22nd Jan 2018 | Elizabeth Sasu
State-owned airlines in Africa are not operating at the capacity they should be, says Boeing sub-Saharan Africa MD Miguel Santos.
Speaking to Engineering News Online on the sidelines of the Airlines Association of Southern Africa’s forty-seventh annual general assembly, in KwaZulu-Natal, he noted that, in South Africa, there were major problems with the national carrier, but that private carriers, such as FlySafair, were doing well.
“If government stays out of the business of running airlines, South African Airways (SAA) could do well,” he said.
He highlighted that there was good potential in Africa’s aviation industry and that some airlines were capable of buying their own aeroplanes without government interference.

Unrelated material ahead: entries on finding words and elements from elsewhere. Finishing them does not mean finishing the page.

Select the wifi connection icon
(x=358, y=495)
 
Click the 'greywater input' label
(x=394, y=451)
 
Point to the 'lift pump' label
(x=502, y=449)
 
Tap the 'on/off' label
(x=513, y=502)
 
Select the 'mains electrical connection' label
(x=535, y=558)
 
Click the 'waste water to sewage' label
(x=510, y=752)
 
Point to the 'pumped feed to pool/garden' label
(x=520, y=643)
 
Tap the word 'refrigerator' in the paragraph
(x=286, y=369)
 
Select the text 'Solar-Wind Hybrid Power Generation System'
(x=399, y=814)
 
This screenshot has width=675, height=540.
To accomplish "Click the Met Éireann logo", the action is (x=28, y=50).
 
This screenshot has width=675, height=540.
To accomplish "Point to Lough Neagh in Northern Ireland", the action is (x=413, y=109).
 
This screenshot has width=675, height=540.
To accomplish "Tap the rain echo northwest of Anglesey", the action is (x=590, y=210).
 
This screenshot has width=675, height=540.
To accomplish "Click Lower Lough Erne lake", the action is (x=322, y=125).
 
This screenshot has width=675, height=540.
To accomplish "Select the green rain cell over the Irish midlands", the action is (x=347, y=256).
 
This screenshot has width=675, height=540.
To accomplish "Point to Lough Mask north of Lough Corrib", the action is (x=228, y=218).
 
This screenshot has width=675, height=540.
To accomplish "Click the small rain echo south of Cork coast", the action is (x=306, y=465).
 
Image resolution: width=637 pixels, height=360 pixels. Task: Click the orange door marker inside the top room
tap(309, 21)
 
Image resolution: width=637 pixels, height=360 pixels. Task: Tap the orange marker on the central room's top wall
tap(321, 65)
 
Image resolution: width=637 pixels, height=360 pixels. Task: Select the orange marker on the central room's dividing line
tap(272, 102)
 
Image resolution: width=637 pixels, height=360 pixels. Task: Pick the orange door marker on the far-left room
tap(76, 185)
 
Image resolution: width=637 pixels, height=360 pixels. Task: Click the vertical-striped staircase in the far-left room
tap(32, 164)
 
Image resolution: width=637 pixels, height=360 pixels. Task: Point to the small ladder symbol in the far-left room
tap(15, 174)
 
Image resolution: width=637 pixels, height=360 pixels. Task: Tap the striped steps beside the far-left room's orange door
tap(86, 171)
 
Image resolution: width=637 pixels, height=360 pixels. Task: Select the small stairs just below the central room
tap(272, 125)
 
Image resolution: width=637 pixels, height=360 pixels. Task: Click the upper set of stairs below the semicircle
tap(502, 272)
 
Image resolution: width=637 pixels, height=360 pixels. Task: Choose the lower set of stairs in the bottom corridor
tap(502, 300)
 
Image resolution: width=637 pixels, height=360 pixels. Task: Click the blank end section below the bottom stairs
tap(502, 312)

“For many years, Africa was perceived as the dumping ground for old aeroplanes; however, over the last few years, airlines have purchased brand new aircraft from the assembly lines at Boeing and Bombardier,” he said.
Santos further stated that although there were 54 countries in Africa, it was not feasible for each country to have its own national carrier.
“There has to be some harmonisation of these airlines. There are nine airlines in Africa that ‘count’, and SAA is one of them.”
A major challenge in the aviation industry in Africa, he noted, was the lack of connectivity and open skies agreements on the continent.
He stated that market forces should determine which airlines succeed and which do not.
Santos said Africa’s carriers are expected to grow by about 5.9% a year over the next 20, driven by overall improved economic growth and increasing numbers of travellers to, from and within the region.
He added that, over the next 20 years, Africa will need around 1 220 new aircraft to be brought in to satisfy industry growth and meet market demand.